*** Listed entries Section Begins ***

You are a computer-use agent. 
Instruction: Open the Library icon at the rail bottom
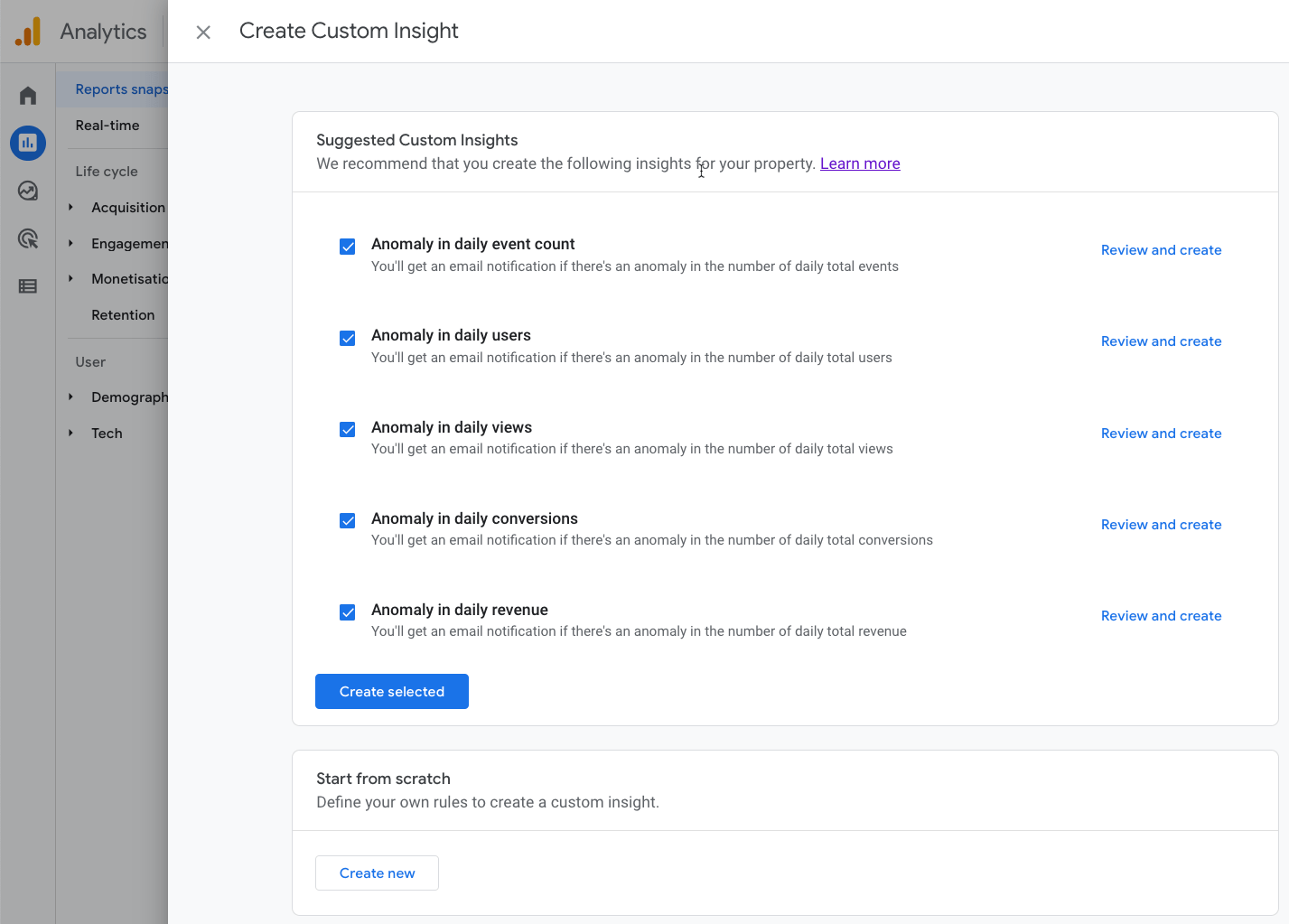pos(27,285)
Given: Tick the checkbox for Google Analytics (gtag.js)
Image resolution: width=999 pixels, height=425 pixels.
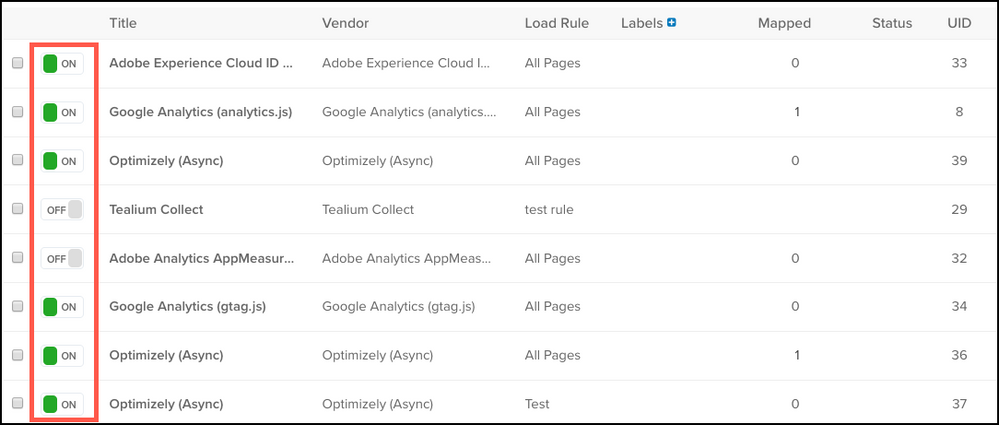Looking at the screenshot, I should click(17, 307).
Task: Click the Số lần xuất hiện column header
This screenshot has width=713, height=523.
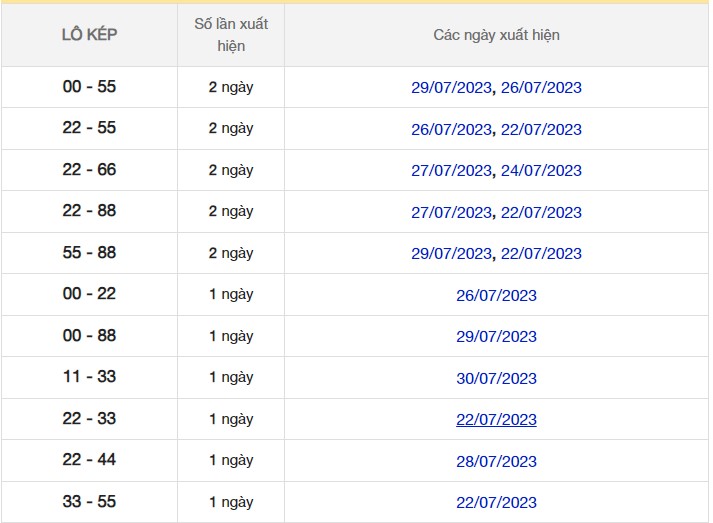Action: pos(231,35)
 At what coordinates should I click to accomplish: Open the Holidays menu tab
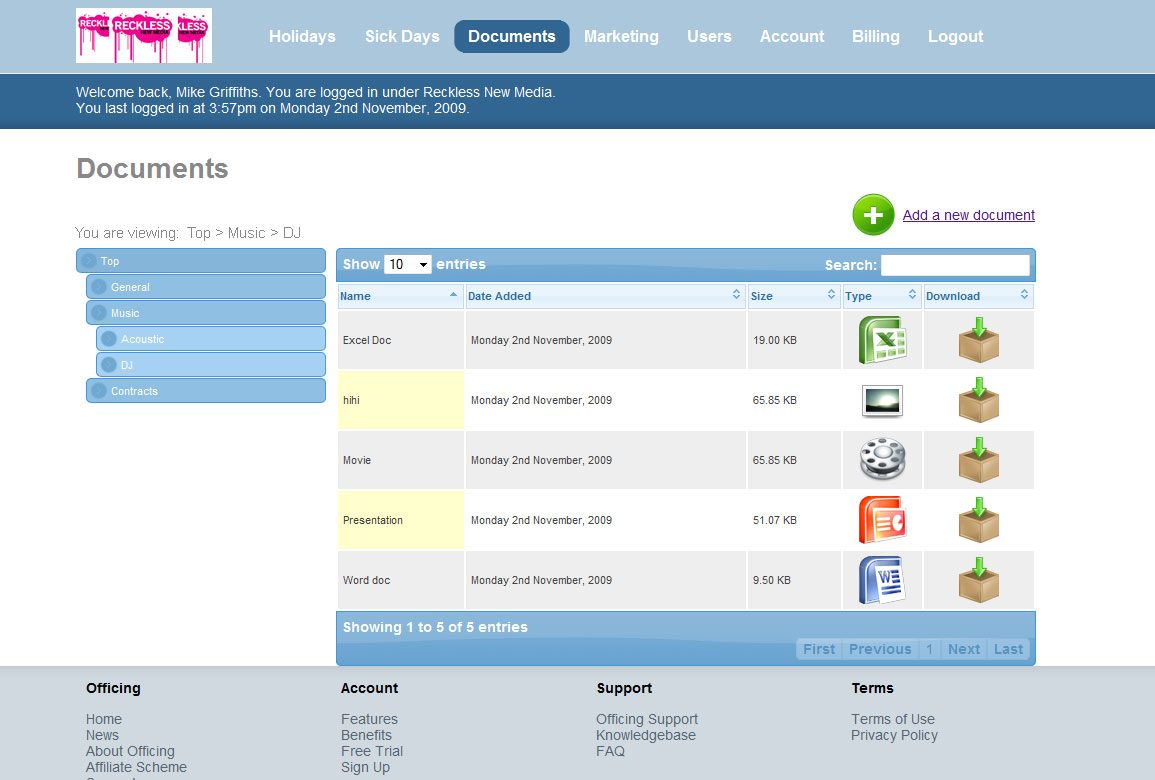tap(302, 36)
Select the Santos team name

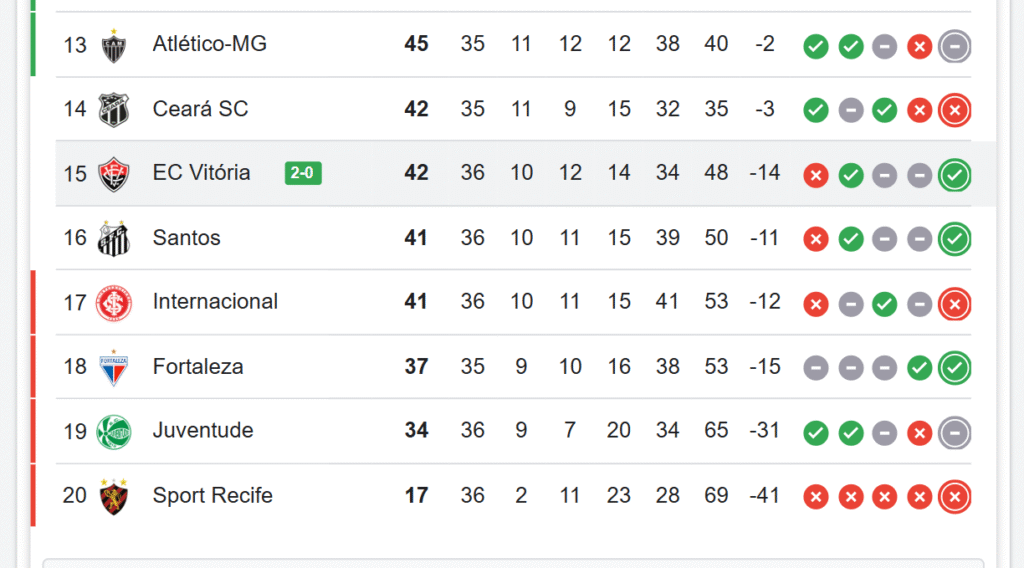coord(186,238)
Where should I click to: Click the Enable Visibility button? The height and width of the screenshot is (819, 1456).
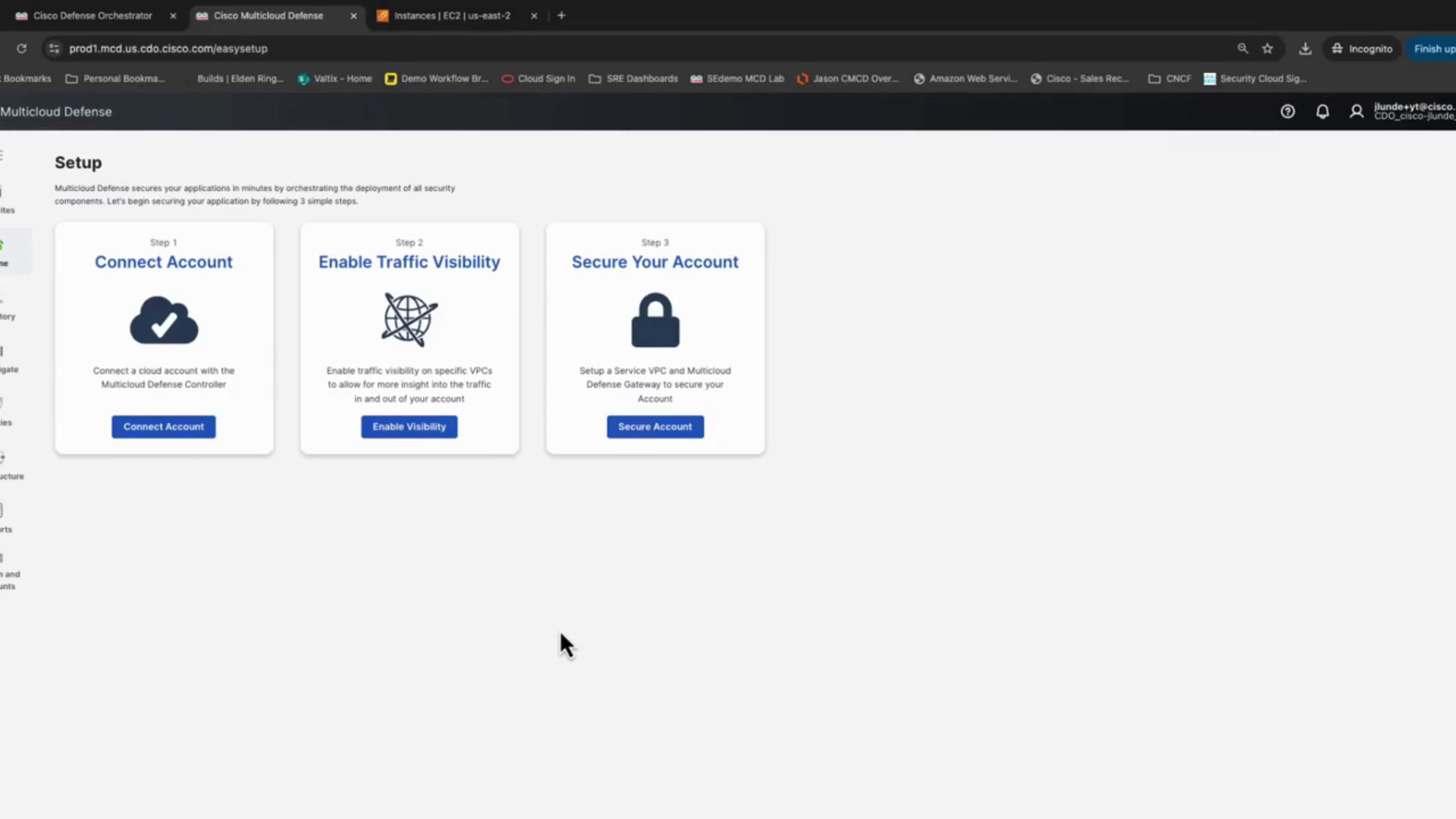coord(410,427)
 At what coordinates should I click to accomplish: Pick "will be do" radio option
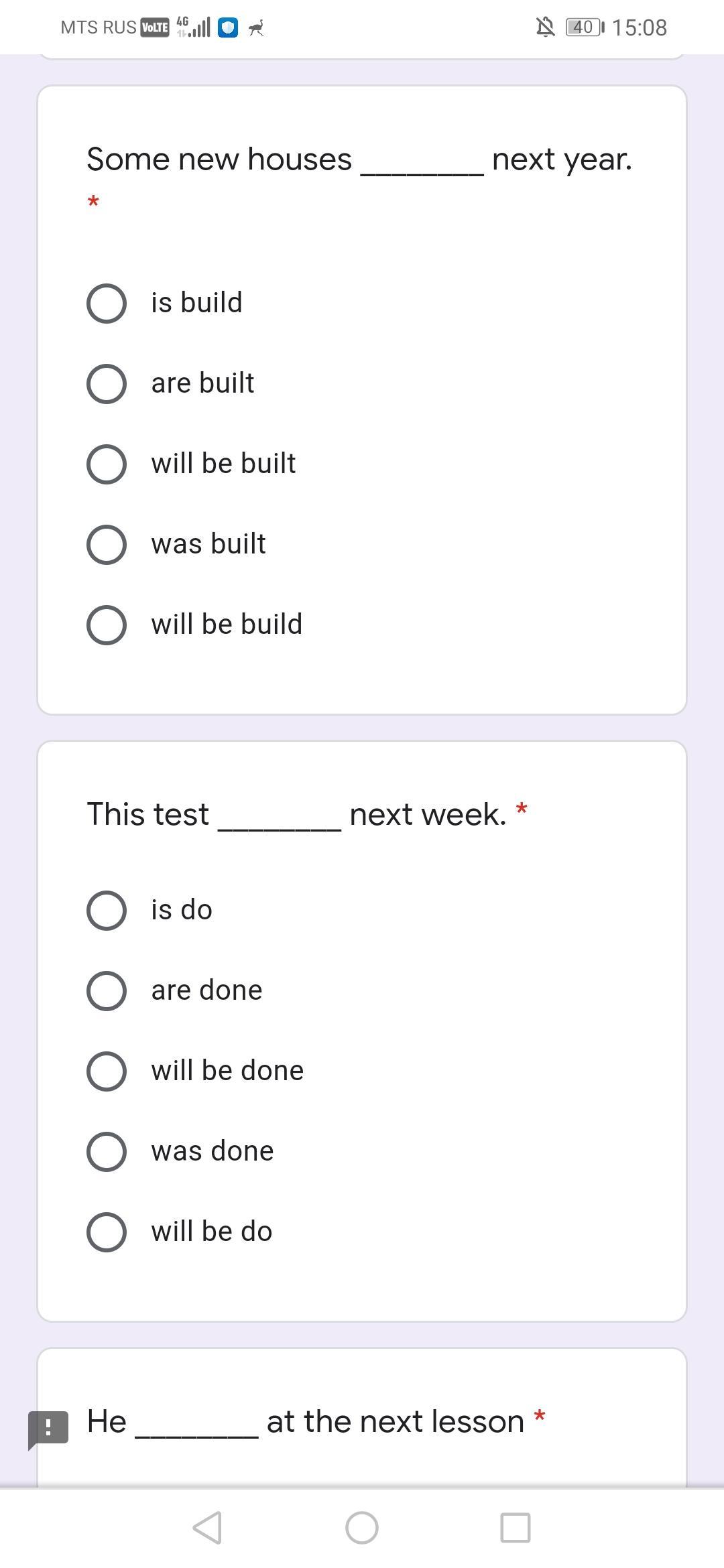[107, 1232]
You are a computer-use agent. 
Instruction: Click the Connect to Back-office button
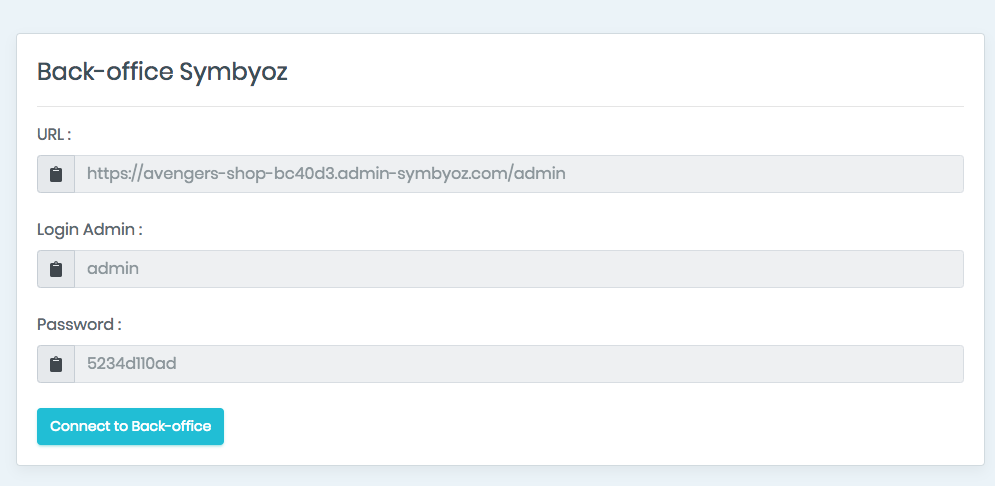point(130,426)
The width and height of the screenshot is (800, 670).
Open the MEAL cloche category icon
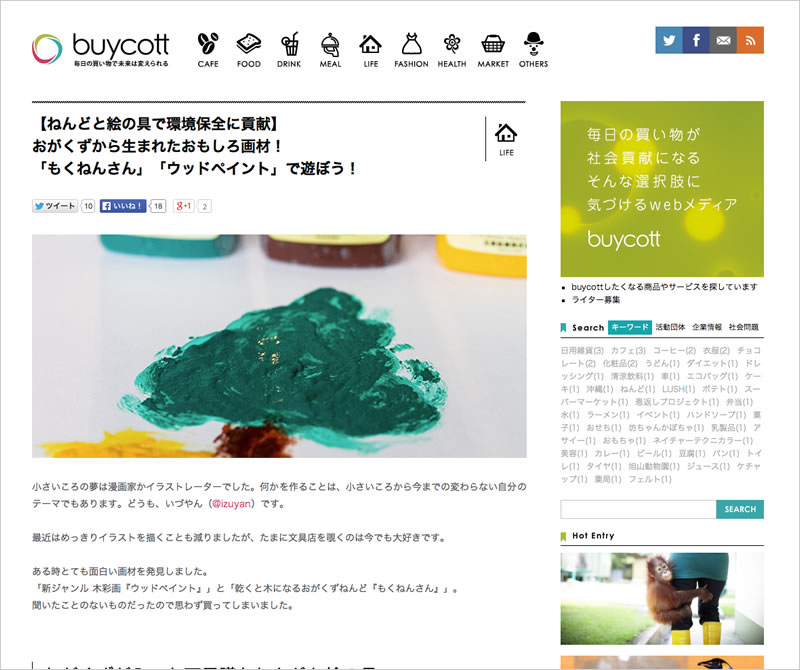pyautogui.click(x=330, y=50)
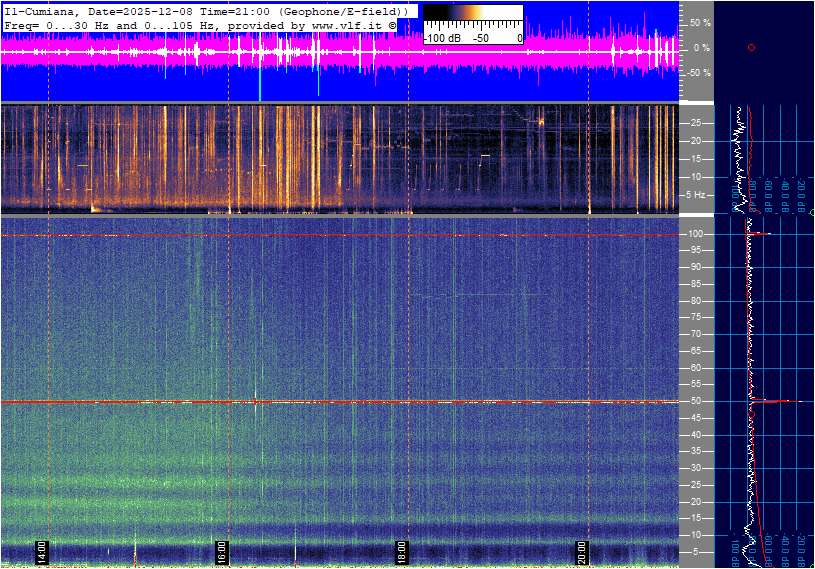The height and width of the screenshot is (569, 815).
Task: Click the -100 dB scale label
Action: pyautogui.click(x=441, y=38)
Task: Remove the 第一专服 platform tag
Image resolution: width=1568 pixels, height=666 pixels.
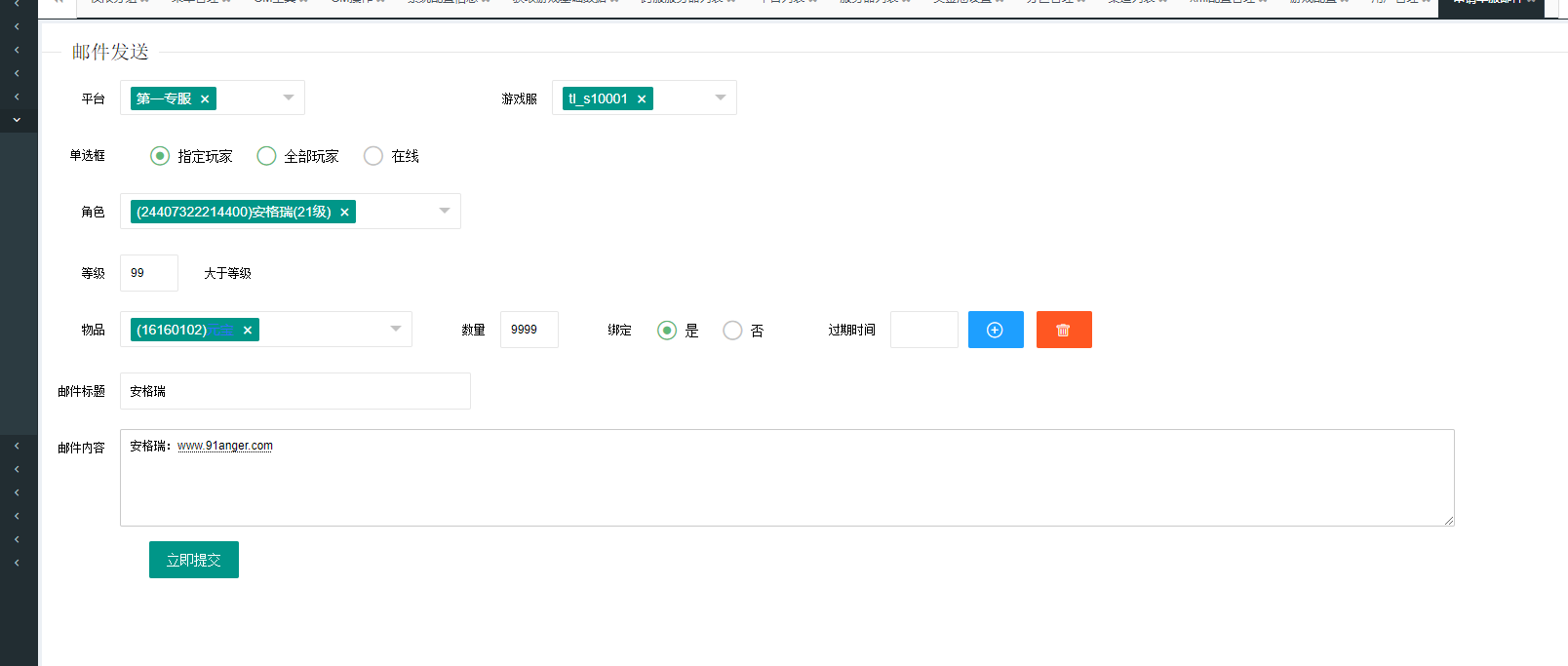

*** Listed entries Section Ends ***

▸ What is being asked
Above are records; repeat only the lines from the line with "Image resolution: width=999" through the line with "The width and", and leave pictures out.

▸ Expected answer
Image resolution: width=999 pixels, height=425 pixels.
Looking at the screenshot, I should click(17, 307).
Task: Click the Số lần xuất hiện column header
This screenshot has width=713, height=523.
Action: pos(231,35)
 At what coordinates should I click to accomplish: Open the Holidays menu tab
tap(302, 36)
Select the Santos team name

coord(186,238)
Where should I click to: Click the Enable Visibility button? The height and width of the screenshot is (819, 1456).
coord(410,427)
 At what coordinates should I click to accomplish: Pick "will be do" radio option
[107, 1232]
You are a computer-use agent. 
Instruction: Click the Connect to Back-office button
point(130,426)
The width and height of the screenshot is (800, 670).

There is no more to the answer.